In the first year of Darius the son of Ahasuerus, of the lineage of the Medes, who was made king over the realm of the Chaldeans—in the first year of his reign I, Daniel, understood by the books the number of the years specified by the word of the LORD through Jeremiah the prophet, that He would accomplish seventy years in the desolations of Jerusalem.

Then I set my face toward the Lord God to make request by prayer and supplications, with fasting, sackcloth, and ashes. And I prayed to the LORD my God, and made confession, and said, “O Lord, great and awesome God, who keeps His covenant and mercy with those who love Him, and with those who keep His commandments, we have sinned and committed iniquity, we have done wickedly and rebelled, even by departing from Your precepts and Your judgments. Neither have we heeded Your servants the prophets, who spoke in Your name to our kings and our princes, to our fathers and all the people of the land."

When Darius takes over, Daniel gets excited. Israel’s captors are gone and the 70 years of captivity prophesied by Jeremiah are almost up. Daniel responds with a model prayer. If you want to learn how to pray in conformity with God’s will, study this prayer. But why pray for God to keep His promises?

There is plenty of precedent for praying about the fulfillment of existing prophesy.
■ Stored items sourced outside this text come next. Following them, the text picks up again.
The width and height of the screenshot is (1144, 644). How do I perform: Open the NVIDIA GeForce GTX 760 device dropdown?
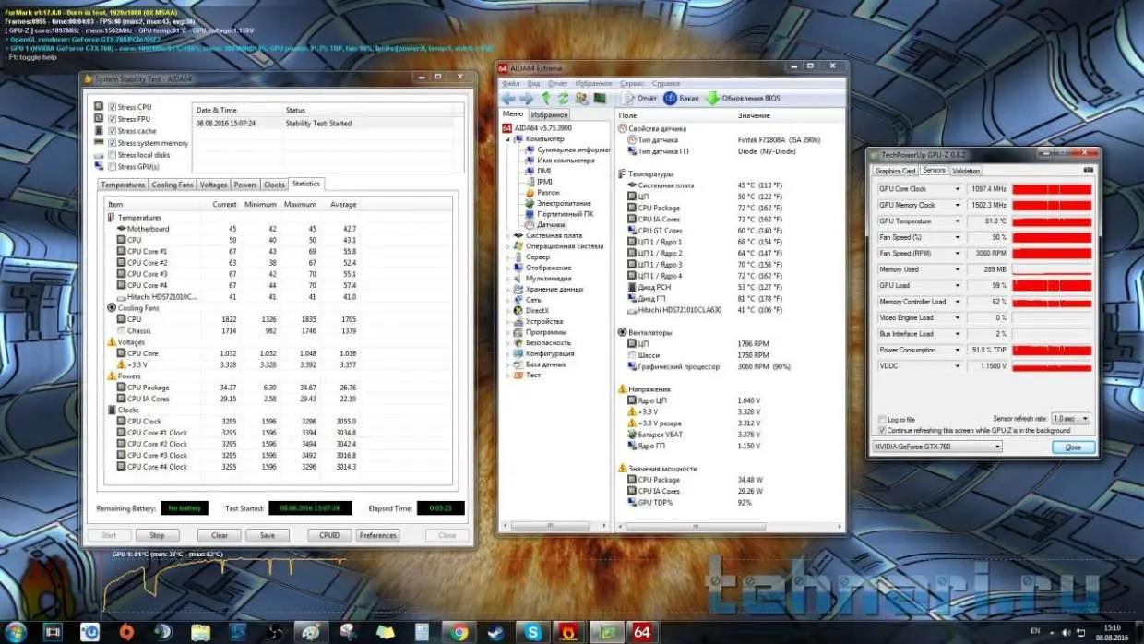click(937, 447)
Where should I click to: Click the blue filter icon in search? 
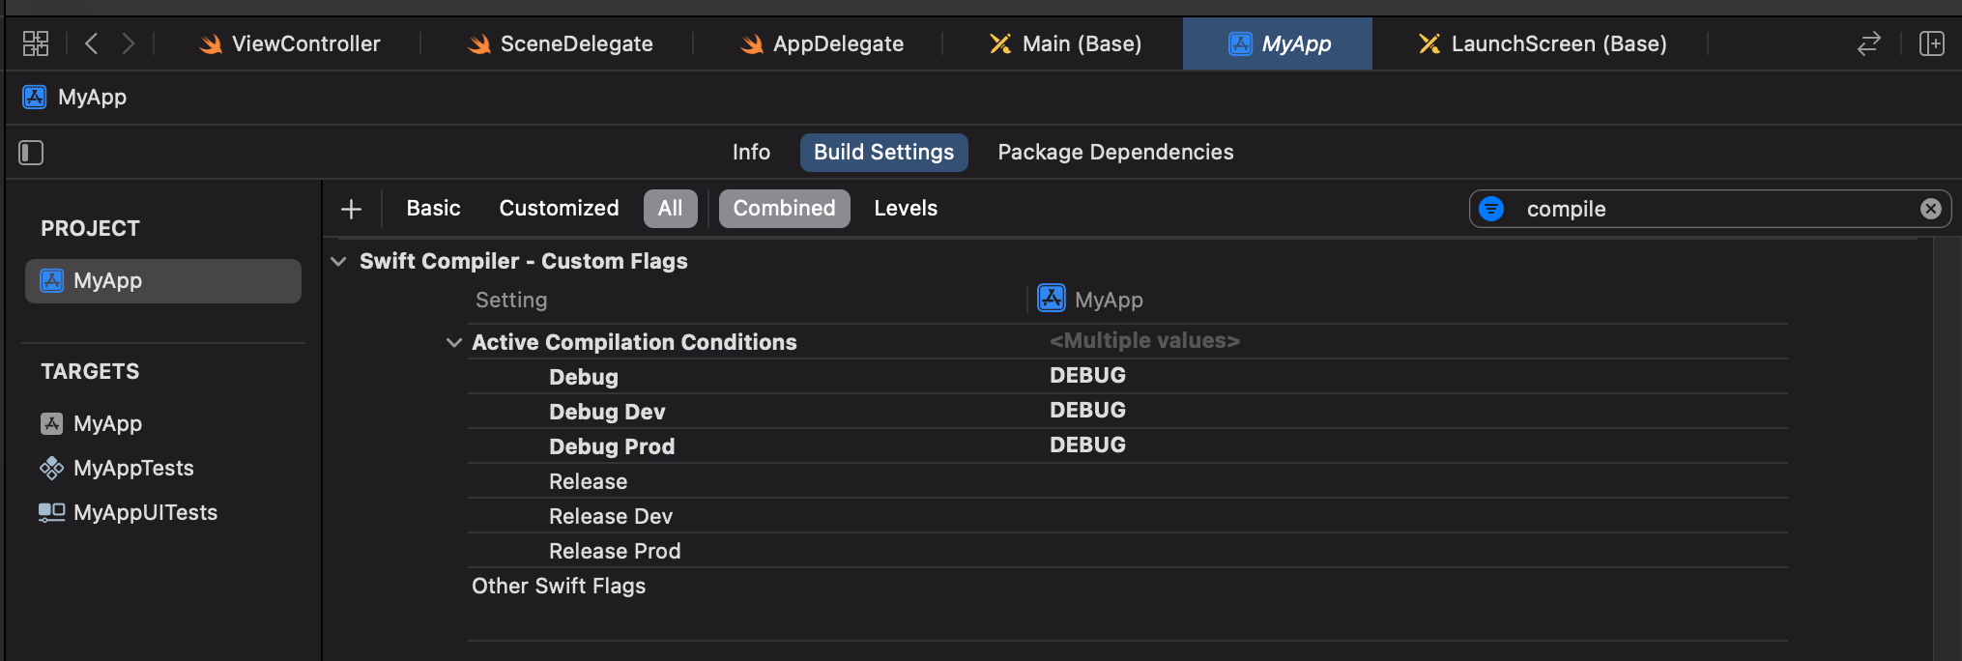pyautogui.click(x=1491, y=209)
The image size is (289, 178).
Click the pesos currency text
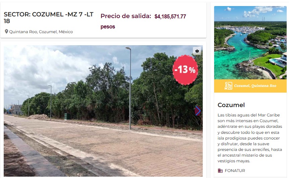[108, 27]
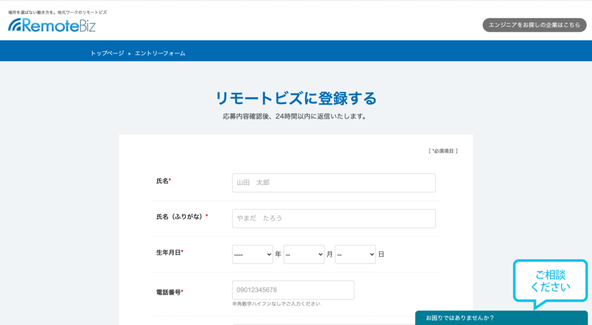The height and width of the screenshot is (325, 592).
Task: Open the birth day dropdown
Action: point(355,254)
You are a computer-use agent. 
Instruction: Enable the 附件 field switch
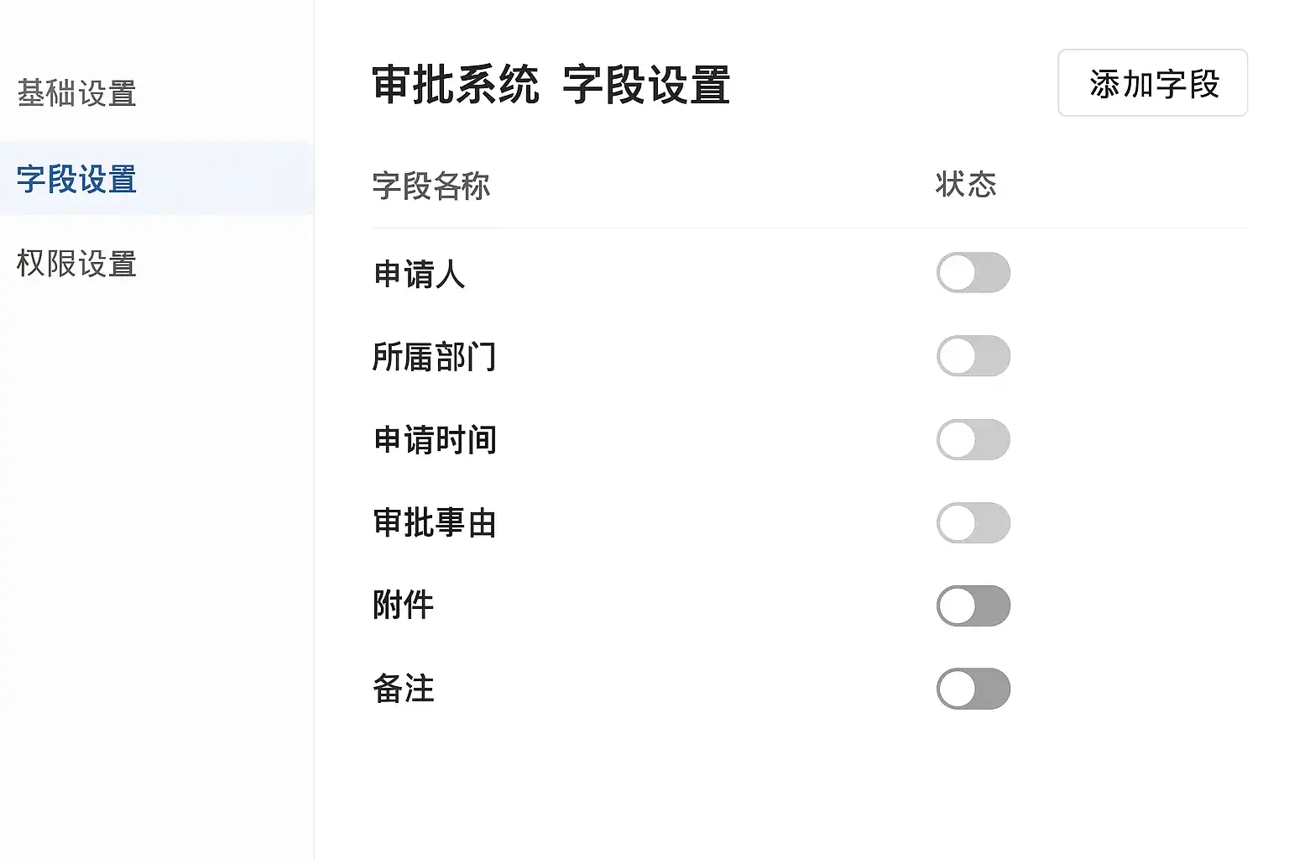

After Nathan rebuked David for his sin with Bathsheba, David prayed for God’s sentence against the child to be revoked.

However, because by this deed you have given great occasion to the enemies of the LORD to blaspheme, the child also who is born to you shall surely die.” Then Nathan departed to his house.

And the LORD struck the child that Uriah’s wife bore to David, and it became ill. David therefore pleaded with God for the child, and David fasted and went in and lay all night on the ground. — 2 Samuel 12:14–16

Prophesies can change. As Isho’dad of Merv notes in his commentary on this passage, “At the same time he thought that the Jews might stay a longer time in captivity because of their sins, according to the fact that God had added thirty years to the Jews in Egypt and had reduced [the time for repentance conceded] to the generation of Noah of twenty years and of fifty in the case of the house of Ephrem.

So, praying about the fulfillment of prophesy is normal and in conformity with His will. Thus, the question becomes, how should we pray for God to keep His promises?

And this passage reduces the answer down to one word—honestly.


Daniel is being brutally honest about the sins of his people. If he were a lawyer trying to convince God to relent, he’d be the worst lawyer ever. He’s making a great case against leniency.

But God doesn’t grant leniency; He grants grace. The difference is glorious beyond measure.

Don’t pray to God like He’s a human judge. He wants repentance, not spin.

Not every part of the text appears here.